The smoothing performance and interpolation accuracy were evaluated by 1:1-line comparison as described in Fig. 6, both presented a goodness of fit.
Code design
Most commonly-used remote sensing software (e.g., ERDAS, ENVI) does not provide functionalities to manipulate time-series data; at present, TIMESAT and SPIRITS are also not designed to facilitate such relatively high spatial time series data. Additionally, an executable processing framework has not been found that allows researchers to obtain high spatiotemporal time-series dataset that meets their research demands. Although the methodology described above was easily achieved in operating a one-dimensional array by most programming platforms, the question raised here was how to perform smoothing and interpolation for time-series data with a three-dimensional array. IDL is an array-oriented language with numerous mathematical analysis and graphical display techniques, is ideal programming language for image data analysis, visualization, and cross-platform application development (http://www.harrisgeospatial.com/ProductsandTechnology/Software/ENVI.aspx). Anyone who working with imagery or raster data has probably encountered ENVI software; its library routines are IDL-based functions and procedures. IDL programming is based on the ENVI function that is capable of operating remote sensing images; thus we developed a program to achieve filtering and interpolation of three-dimension time-series data.

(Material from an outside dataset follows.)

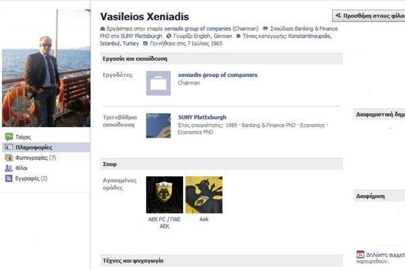405x270 pixels.
Task: Click the Φίλοι friends icon
Action: pyautogui.click(x=9, y=168)

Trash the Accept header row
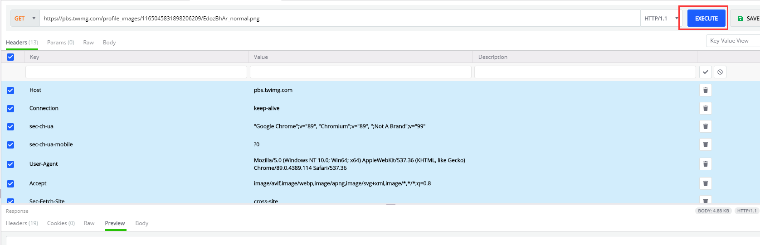705,183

As introduced in S-G smoothing method section and Generating daily NDVI images section, this program mainly consists of two steps: time series filtering and image interpolation. This IDL-based program was developed with the IDL functions library, using Savitzky-Golay filtering and interpolation. The coding of this program was designed to treat time-series datasets as a three-dimension array by calling ENVI functions to manipulate individual images; the program loops pixel by pixel to extract the time-dimension to perform filtering and interpolation.
As described in section S-G smoothing method, the S-G filter will tend to minimize overall noise in NDVI time-series to preserve the original trajectory. This IDL program requires users define the width of the moving window and degree of polynomial fitting in S-G filtering. The interpolation in the IDL program includes three commonly used methods: (1) simple linear interpolation, as described in Eq. (3)–(4); (2) least squares quadratic fit for each four-point neighborhood (x[i-1], x[i], x[i + 1], x[i + 2]) surrounding the interval; and (3) SPLINE fit, which is a polynomial function fitting function for the four surrounding points. A user can use different interpolation methods to achieve optimal effect. The overall schematic of the functionality in this program is described in Fig. 7. Since the interpolation was applied locally in the time series within a defined interval, the result suggest that the essential shape of the NDVI trajectory was well maintained.